Première discrimination, les délais de prescription de l'action pénale diffèrent selon la catégorie de personnes victimes de tels propos, alors que les sanctions encourues sont les mêmes et que les délits sont identiques. En effet, le délai de prescription est d'un an pour les victimes de propos racistes ou xénophobes, mais de trois mois pour les victimes de propos discriminatoires à raison de leur sexe, de leur orientation sexuelle ou de leur handicap. L'article 2 de la proposition de loi, qui fixe dans les deux cas ce délai de prescription à un an, est donc une mesure de bon sens et d'équité.

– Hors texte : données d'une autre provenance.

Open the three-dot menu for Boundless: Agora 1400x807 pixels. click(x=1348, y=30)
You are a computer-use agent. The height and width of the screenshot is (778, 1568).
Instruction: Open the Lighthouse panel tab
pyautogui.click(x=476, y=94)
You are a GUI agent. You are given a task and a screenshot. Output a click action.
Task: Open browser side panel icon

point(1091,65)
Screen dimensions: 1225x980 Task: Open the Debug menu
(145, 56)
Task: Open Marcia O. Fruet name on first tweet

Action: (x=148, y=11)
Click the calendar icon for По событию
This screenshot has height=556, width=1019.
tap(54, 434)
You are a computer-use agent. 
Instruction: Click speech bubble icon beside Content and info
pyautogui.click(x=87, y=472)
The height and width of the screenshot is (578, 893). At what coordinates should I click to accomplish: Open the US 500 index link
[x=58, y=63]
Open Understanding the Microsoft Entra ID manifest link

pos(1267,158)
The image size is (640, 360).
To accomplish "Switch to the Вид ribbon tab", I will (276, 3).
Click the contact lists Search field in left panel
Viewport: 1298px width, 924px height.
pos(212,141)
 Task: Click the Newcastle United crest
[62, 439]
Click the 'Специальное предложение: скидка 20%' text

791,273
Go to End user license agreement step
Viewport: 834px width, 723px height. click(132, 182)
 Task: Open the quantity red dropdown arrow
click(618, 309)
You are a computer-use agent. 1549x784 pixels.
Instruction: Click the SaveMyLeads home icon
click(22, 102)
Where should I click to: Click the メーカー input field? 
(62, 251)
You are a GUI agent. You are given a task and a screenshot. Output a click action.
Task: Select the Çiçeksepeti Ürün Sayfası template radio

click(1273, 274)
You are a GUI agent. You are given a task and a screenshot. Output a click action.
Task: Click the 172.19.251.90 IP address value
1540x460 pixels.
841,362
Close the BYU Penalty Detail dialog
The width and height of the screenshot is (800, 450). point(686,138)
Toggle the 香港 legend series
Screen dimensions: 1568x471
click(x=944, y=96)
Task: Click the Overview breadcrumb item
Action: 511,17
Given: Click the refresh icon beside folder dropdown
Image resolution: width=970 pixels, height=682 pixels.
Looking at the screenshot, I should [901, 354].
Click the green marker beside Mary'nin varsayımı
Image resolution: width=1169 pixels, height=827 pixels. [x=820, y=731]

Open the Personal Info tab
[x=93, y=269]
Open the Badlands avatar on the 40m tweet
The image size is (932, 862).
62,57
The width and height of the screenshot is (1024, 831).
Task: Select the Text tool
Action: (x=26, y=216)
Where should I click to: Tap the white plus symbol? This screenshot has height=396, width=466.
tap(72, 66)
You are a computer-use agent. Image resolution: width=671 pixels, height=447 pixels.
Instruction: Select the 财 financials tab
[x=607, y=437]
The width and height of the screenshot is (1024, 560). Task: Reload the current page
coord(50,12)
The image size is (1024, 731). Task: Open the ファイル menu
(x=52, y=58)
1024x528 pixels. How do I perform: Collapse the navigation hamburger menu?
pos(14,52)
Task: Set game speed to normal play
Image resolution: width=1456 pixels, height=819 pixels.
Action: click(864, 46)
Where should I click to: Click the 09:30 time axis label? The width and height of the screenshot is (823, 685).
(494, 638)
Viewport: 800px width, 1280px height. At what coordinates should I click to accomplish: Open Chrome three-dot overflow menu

L'article 1er, par ailleurs, met fin à une autre différence de traitement injustifiée et injustifiable qui concerne plus spécifiquement le délit de provocation à la discrimination, à la haine et à la violence. Alors que la loi sanctionne les provocations à toute forme de discrimination à caractère raciste, xénophobe ou religieux, seules les provocations à certaines discriminations à caractère sexiste, homophobe ou handiphobe, limitativement énumérées, sont réprimées ! Ainsi, par exemple, inciter des individus à refuser l'entrée de leur domicile aux personnes d'une nationalité déterminée est punissable alors que la même provocation concernant des personnes handicapées ne l'est pas. De même, les provocations aux discriminations en matière de rémunération sont réprimées dans un cas, mais pas dans l'autre.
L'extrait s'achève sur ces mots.